Action item: Below are records; reproduce exactly the lines from the one that has "Membership Information (159, 2446)" through the one that has "Journal Association (164, 123)", ends included, and nothing more.

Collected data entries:
____________________
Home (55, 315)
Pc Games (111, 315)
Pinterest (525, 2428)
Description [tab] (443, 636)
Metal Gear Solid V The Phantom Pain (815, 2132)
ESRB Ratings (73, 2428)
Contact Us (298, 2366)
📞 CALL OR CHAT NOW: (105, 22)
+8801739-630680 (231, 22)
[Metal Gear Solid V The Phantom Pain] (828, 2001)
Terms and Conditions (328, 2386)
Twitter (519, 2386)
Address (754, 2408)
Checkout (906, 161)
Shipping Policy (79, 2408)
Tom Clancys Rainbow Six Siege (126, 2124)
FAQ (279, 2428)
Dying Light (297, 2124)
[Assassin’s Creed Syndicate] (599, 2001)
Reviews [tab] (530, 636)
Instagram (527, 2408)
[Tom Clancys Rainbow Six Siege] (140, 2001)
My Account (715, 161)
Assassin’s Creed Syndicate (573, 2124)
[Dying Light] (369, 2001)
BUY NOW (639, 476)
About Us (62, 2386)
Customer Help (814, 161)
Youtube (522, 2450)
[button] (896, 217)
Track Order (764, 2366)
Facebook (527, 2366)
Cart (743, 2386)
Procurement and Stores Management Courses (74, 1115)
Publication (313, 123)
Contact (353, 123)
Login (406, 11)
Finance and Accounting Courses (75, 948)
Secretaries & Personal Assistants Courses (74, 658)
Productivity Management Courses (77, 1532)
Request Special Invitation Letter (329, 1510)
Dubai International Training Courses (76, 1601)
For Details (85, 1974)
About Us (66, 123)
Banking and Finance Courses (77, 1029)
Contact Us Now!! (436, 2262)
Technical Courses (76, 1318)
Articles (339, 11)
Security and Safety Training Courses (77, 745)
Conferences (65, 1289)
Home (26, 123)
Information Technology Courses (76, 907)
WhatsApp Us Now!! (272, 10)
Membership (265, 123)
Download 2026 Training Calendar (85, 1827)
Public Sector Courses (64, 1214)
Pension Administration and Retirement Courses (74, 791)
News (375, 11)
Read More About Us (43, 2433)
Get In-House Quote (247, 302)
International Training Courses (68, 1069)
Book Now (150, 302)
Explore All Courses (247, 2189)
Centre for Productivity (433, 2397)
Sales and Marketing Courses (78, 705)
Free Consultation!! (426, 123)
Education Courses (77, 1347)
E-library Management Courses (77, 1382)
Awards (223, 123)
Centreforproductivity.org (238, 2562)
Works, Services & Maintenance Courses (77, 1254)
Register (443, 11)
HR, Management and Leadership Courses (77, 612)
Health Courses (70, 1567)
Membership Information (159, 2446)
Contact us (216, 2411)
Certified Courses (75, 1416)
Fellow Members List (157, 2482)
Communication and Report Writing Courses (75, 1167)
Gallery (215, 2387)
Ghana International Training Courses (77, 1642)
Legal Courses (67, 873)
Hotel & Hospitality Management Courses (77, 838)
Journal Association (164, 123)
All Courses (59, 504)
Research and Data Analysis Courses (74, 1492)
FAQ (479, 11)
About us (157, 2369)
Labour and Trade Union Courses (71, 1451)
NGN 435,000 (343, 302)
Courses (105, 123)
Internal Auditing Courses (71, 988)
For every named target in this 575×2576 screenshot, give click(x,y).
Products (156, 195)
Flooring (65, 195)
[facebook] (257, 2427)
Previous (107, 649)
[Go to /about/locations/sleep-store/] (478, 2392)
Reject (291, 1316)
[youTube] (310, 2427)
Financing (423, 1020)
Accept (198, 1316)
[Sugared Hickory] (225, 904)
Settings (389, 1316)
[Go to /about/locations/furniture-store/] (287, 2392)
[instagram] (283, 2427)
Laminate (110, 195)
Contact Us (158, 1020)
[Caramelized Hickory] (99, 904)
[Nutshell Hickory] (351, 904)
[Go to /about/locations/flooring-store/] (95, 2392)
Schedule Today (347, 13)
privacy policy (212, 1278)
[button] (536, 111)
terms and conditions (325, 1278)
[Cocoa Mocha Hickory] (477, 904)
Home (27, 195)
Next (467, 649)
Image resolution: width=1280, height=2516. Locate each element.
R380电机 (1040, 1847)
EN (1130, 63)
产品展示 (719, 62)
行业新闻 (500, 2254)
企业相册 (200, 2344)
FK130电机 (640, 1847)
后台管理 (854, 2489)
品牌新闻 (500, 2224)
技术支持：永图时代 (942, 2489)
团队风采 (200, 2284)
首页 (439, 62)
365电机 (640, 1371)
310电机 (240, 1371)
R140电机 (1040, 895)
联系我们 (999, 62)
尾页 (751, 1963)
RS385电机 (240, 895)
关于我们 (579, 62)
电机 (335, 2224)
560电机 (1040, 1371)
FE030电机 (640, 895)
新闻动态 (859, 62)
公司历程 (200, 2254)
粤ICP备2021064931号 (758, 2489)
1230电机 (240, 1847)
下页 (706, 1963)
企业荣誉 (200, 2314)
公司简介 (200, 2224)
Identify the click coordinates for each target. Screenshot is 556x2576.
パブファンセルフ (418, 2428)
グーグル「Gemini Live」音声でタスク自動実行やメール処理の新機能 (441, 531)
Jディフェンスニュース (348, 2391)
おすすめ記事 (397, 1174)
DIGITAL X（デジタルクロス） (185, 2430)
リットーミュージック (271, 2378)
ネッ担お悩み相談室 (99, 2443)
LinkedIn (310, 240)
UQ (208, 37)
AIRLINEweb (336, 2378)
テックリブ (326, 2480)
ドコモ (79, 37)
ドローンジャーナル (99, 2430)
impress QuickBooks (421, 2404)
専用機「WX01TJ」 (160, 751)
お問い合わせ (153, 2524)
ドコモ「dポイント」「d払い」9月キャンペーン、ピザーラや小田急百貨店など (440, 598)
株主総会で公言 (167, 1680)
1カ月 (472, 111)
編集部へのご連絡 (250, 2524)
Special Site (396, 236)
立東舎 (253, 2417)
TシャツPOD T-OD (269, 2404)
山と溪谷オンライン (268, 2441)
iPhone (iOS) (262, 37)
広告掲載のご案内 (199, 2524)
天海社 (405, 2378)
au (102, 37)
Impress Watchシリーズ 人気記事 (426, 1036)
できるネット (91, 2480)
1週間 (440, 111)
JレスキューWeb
____________________
Answer to the problem:
Membership Information (159, 2446)
Contact us (216, 2411)
Certified Courses (75, 1416)
Fellow Members List (157, 2482)
Communication and Report Writing Courses (75, 1167)
Gallery (215, 2387)
Ghana International Training Courses (77, 1642)
Legal Courses (67, 873)
Hotel & Hospitality Management Courses (77, 838)
Journal Association (164, 123)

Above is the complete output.